How to avoid page load CLS caused by unloaded font

Even the smallest but noticeable Cumulative Layout Shift (CLS) can distract the user and cause bad experience. For that I have prepared a solution.

/ 3 min read

Remember that small or large flicker that can happen on some sites when fonts are not yet cached and the system font is used?

Large flickering on first page load

yikes

I do remember and if you are a perfectionist like me, then you know we must do something about that.


The solution

What you ideally want to achieve is to initiate your font request before your CSS, which can be just a single line inside your <head> tag in the HTML.

<link
  rel="preload"
  href="important-font.woff2"
  as="font"
  crossorigin=""
  type="font/woff2"
/>

This tells the browser that you prioritize this font, and after this just create your @font-face declaration like you normally would in your CSS:

@font-face {
  font-family: "important font";
  font-display: swap; /* use swap always */
  font-style: normal;
  font-weight: 400 900;
  src: url(important-font.woff2) format("woff2-variations");
}

After this you should be good to go.

Good to know: This delays your CSS and as a result your First Contentful Paint (FCP) by a negligible amount. Your layout shifts won’t actually disappear, but should become unnoticeable under normal conditions, which is our goal here.

Edge case

Network conditions can in fact still cause the shift.

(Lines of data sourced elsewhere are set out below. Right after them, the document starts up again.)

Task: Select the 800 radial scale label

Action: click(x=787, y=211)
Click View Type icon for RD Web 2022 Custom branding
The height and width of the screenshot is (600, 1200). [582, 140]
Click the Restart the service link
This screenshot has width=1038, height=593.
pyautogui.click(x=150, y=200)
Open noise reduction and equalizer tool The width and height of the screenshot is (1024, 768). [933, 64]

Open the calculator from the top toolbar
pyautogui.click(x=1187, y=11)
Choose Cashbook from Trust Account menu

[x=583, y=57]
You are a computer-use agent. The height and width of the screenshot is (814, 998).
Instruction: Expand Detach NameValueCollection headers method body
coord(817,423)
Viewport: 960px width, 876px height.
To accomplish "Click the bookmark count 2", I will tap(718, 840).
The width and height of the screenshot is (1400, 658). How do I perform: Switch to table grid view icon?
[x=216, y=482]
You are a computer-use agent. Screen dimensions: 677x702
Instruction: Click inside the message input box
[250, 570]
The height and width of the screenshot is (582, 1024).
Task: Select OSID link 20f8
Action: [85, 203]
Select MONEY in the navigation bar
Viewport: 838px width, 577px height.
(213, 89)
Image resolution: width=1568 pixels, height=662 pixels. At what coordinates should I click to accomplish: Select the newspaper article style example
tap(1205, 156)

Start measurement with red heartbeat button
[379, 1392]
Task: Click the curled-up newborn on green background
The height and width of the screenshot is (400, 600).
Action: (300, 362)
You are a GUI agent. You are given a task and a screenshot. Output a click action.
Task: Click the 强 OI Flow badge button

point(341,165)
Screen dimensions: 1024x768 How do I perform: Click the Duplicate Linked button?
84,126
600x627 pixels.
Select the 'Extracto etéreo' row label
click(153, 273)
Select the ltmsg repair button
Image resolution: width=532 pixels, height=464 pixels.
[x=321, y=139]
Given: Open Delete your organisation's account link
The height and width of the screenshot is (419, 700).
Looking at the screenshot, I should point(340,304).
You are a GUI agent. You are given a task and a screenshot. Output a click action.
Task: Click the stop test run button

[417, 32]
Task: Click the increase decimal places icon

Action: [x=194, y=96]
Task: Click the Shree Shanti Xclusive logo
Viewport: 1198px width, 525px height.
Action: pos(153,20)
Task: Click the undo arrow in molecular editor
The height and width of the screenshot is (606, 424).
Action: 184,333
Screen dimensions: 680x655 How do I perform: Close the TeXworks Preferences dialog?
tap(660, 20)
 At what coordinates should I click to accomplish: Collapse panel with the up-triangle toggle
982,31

Shift occurs and the only way to fix this is to stall our page by waiting for font file to load. We don’t want that, just start to load them a bit earlier like this.

devtools waterfall with preload
Resource load with preload
devtools waterfall without preload
Resource load without preload, note the difference in delay

As there is nothing we can do about slower networks, we are forced to let this case pass…

General tips

  • Use .woff2 format, better compression.
  • Prefer variable fonts as they are smaller in size.
  • Download fonts you really use. Generally you don’t need more than one.
  • Don’t overdo your preload requests. Use for only fonts that cause the shift. Remember the more request you have, the more time it takes to process those.
  • If you are using Google Fonts, there is a good alternative called fontsource. Much clearer UI with better namings for font files, CDN and fonts bundled as packages.
  • Careful when relying on external font dependency resolutions. You don’t know what they are placing in your CSS until you look at them. Meaning they can just clutter you with unnecessary @font-face declarations anytime.

Personal case

The flicker was exceptionally large, since I used the relative length ch as my page max width boundary which yields really diverse widths depending on the typefaces used.

I just switched from NextJS to SvelteKit, that automatically had done this preload for me as it has a built-in abstraction layer for fonts. This website is written in Svelte and applies this solution you can check here. This solution works regardless of framework.